ケータイ小説 野いちご

芸術的なカレシ

誰?








それからしばらくの間、拓は夕方うちでご飯を食べ、風呂に入って、自転車で帰る、を繰り返していた。


季節は、秋。
10月末の寒空の下、カーキ色のつなぎと黒いパーカーを羽織った拓が、えんじ色のいつか私が編んだマフラーをぐるぐる巻きにして、颯爽と現れては去って行く。

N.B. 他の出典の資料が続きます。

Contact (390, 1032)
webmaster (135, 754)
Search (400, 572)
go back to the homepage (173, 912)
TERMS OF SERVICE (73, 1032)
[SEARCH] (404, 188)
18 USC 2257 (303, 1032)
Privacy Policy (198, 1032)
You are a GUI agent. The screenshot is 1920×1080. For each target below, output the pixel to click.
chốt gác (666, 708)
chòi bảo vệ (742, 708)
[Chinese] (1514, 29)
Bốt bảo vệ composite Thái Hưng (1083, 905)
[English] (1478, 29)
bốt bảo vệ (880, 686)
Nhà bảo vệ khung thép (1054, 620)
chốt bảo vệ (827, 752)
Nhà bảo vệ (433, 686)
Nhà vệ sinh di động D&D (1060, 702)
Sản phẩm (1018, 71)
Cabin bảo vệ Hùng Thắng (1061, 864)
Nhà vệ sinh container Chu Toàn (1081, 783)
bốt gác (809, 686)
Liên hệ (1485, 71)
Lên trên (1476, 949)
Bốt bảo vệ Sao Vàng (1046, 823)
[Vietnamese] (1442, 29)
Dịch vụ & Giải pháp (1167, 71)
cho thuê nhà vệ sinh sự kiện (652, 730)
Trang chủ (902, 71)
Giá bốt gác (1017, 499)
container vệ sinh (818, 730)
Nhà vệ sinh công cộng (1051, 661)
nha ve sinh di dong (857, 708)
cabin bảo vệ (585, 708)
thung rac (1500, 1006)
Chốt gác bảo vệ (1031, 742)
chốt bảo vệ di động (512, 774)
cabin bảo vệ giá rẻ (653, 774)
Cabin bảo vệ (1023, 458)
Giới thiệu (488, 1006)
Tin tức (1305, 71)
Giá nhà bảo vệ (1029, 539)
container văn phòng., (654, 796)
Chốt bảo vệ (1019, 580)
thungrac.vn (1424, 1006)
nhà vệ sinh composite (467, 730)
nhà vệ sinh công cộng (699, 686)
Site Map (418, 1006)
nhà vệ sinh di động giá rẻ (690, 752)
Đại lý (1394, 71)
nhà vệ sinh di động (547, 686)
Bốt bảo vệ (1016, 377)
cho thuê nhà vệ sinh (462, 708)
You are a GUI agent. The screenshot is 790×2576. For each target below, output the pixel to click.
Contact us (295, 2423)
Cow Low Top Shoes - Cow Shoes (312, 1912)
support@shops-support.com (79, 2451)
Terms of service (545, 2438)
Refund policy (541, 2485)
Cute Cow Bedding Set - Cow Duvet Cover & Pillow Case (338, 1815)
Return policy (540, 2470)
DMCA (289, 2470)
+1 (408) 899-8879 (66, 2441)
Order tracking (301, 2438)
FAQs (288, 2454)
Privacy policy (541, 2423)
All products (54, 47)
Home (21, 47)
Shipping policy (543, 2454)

拓が情熱の赤に塗ってしまった(かつてクリーム色だった)私のソファーは、使った画材が悪かったのかガサガサのボロボロで、座ると赤い粉が服に着いて全く使えなくなった。
風呂上がりにさっぱりした顔で缶ビールまで拝借している拓にそれについて文句を言うと、あーらら、と心ない返事が返ってきた。


後先を考えない。
大体にして、何でも、計画性というものが欠けているのだ。
私の宝物を、結局の所は無駄にしちゃって。
思い付きで何でもやってみりゃあ、いいってもんじゃない。
ああ、大好きなソファーだったのに。
もったいないことしちゃって。
色が剥げていたのだって、味と言えば味だったのよ。

聞いているのかいないのか(多分聞いていない)私の独り言は相手に無視されたまま、毎日毎日、拓は飯を食いにだけ、うちに来る。


……いったい、私を何だと思っているのか。

そう、イライラが募り始めた11月半ば。
私は、拓のスマホに、見てはならないものを見つけてしまった。